Butembo : “Une femme qui donne la vie, ne doit pas en mourir” (Docteur Kyoghero Jackson)
“Une femme qui donne la vie, ne doit pas en mourir”. C’est ainsi que Kambale Kyoghero Jackson, médecin spécialisant en gynéco obstétrique aux Cliniques universitaires du Graben, mobilise la communauté. Il s’est confié à RADIOMOTO.NET ce lundi 7 avril 2025, en marge de la journée internationale dédiée à la santé.
À l’entame, le docteur Kambale Kyoghero Jackson définit le décès maternel comme la mort d’une femme pendant la grossesse ou pendant les 42 jours après l’accouchement. Ce professionnel de la Santé confie qu’actuellement, le décès maternel est un grand problème de santé publique.

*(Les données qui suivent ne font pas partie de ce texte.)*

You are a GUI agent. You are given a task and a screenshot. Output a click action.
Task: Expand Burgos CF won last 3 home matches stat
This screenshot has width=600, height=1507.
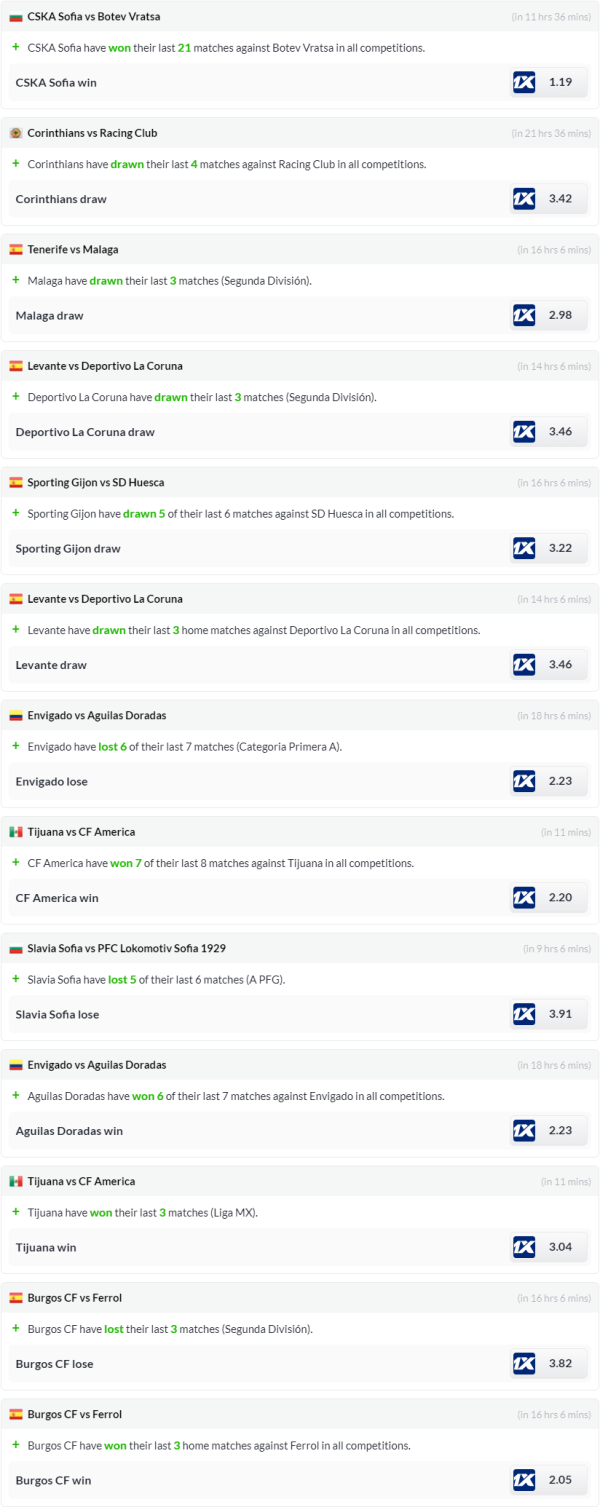point(16,1445)
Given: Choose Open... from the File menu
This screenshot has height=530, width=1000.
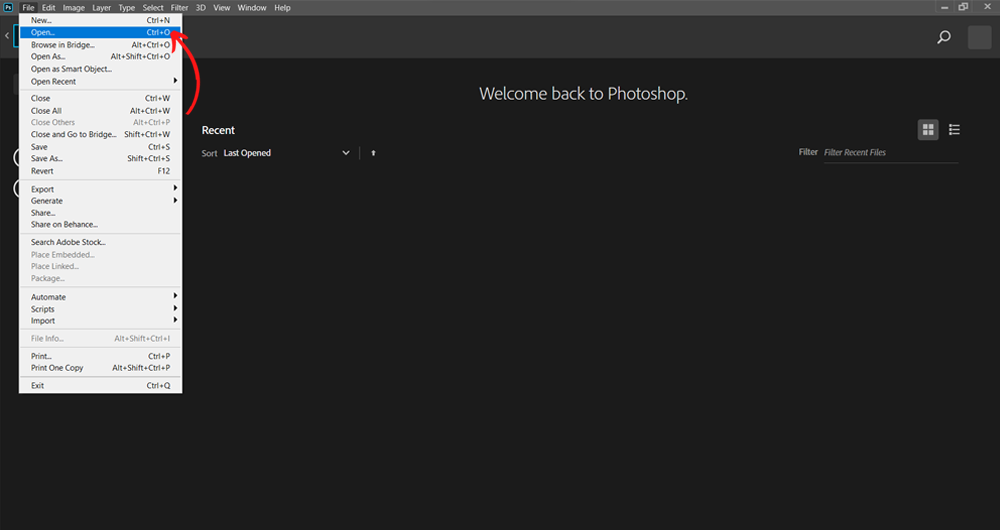Looking at the screenshot, I should tap(100, 32).
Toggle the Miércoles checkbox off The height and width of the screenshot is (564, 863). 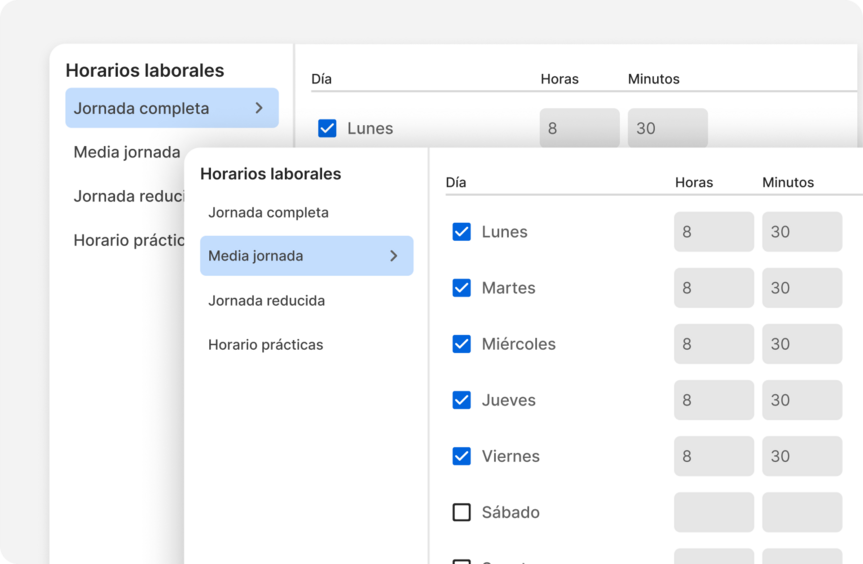click(x=461, y=344)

“Le décès maternel, c’est vraiment un grand problème de santé publique actuellement parce que les cas de décès maternels sont presque enregistrés partout. Personnellement, je suis en train de mener une étude sur ça. J’ai commencé en juin 2024 et qui ira jusqu’à juin 2025. Jusque-là, nous avons quelques cas qui ont été déclarés. Pour dire que c’est vraiment un grand problème, un vrai défi. En fait, ce que nous devons savoir est qu’une femme qui donne la vie, ne doit pas en mourir », a-t-il interpellé.
Parmi les facteurs favorisant le décès maternel, le docteur Kyoghero cite le saignement pendant l’accouchement, les infections, les maladies générales comme le problème cardiaque, le diabète, etc.
Selon lui, il y a moyen de riposter contre le décès maternel. Il invite à cet effet les femmes enceintes à suivre régulièrement la consultation prénatale avec un personnel qualifié.
“C’est possible de riposter contre le décès maternel. La première chose, c’est la régularité de la Consultation prénatale (CPN). Car, c’est pendant les séances de la CPN qu’on décèle les facteurs de risque. Il faut également se diriger auprès des personnes qualifiées pour la CPN, pendant la CPN. Aussi, on doit aussi encourager les consultations après accouchement, et cela peut nous aider facilement à riposter contre les décès maternels”, a-t-il renchéri.
Depuis le mois de juillet 2024 jusqu’aujourd’hui, les hôpitaux de Kitatumba, UCG, Katwa et Matanda ont enregistré 18 cas de décès maternel, informe-t-il.